Profiteroles with Warm Chocolate Sauce
Crisp choux, cold cream, a dark sauce poured at the table

Contents
↓ Jump to recipeProfiteroles have a reputation as a restaurant flourish, the sort of thing that arrives under a silver jug and a waiter’s practised pour. In truth they are one of the cheapest desserts you can make: flour, butter, water and eggs turned into little hollow shells, filled with softly whipped cream, drowned in warm chocolate. The whole magic is in a technique, choux pastry, that frightens people far more than it should.

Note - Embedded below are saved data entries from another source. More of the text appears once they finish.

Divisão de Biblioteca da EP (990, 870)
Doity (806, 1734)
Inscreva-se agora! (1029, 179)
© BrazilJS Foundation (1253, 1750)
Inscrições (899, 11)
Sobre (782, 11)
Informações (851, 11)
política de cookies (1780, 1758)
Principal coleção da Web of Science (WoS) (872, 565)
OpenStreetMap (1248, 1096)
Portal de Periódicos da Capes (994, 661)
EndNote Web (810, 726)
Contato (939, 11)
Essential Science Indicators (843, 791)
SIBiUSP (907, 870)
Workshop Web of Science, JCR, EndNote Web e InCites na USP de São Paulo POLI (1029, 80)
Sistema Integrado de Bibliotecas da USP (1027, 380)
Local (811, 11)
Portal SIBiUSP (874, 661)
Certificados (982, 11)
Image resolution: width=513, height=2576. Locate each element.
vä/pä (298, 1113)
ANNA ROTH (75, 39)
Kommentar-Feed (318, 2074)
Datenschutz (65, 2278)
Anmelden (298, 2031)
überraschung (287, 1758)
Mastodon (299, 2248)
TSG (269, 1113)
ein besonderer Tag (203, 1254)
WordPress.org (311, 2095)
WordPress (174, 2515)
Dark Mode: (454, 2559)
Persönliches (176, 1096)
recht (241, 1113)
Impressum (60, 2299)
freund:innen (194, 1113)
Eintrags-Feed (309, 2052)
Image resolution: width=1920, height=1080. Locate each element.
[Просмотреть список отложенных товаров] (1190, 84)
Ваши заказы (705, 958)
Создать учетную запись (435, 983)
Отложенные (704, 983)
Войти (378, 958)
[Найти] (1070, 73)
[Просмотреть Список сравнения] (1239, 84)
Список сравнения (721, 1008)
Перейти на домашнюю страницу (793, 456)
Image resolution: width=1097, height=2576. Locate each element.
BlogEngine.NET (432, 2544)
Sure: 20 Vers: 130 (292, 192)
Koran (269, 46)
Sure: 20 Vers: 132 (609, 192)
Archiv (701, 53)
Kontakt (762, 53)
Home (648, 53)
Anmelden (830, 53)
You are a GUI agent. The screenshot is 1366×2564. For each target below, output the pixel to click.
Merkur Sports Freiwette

My one quiet twist is half a teaspoon of instant espresso stirred into the chocolate sauce. You will not taste coffee. What you will taste is a chocolate that seems darker, rounder and more grown-up, the bitterness pulled into focus the way a pinch of salt sharpens caramel. It is the single easiest upgrade in this whole recipe, and nobody ever guesses it is there.
Profiteroles with Warm Chocolate Sauce
Ingredients
- 75g plain flour
- 60g unsalted butter, cubed
- 150ml water
- 1/2 tsp caster sugar
- 1/4 tsp fine salt
- 2 large eggs, beaten (plus a little extra if needed)
- 300ml double cream
- 1 tbsp icing sugar
- 1 tsp vanilla bean paste
- 150g dark chocolate (about 60% cocoa), chopped
- 100ml double cream, for the sauce
- 30g unsalted butter, for the sauce
- 1 tbsp golden syrup
- 1/2 tsp instant espresso powder
Method
- Sift the 75g flour onto paper. Heat the water, 60g butter, sugar and salt in a pan until the butter melts, then bring to a rolling boil.
- Off the heat, tip in all the flour at once and beat with a wooden spoon to a smooth ball that leaves the pan sides clean.
- Return to low heat and beat for 1 minute until a film forms on the pan base. Cool for 5 minutes until just warm.
- Beat in the eggs a little at a time until the paste is glossy and drops in a thick, reluctant V. Add more egg only if stiff.
- Pipe walnut-sized mounds onto a lined tray, spaced apart, and smooth peaks with a wet finger.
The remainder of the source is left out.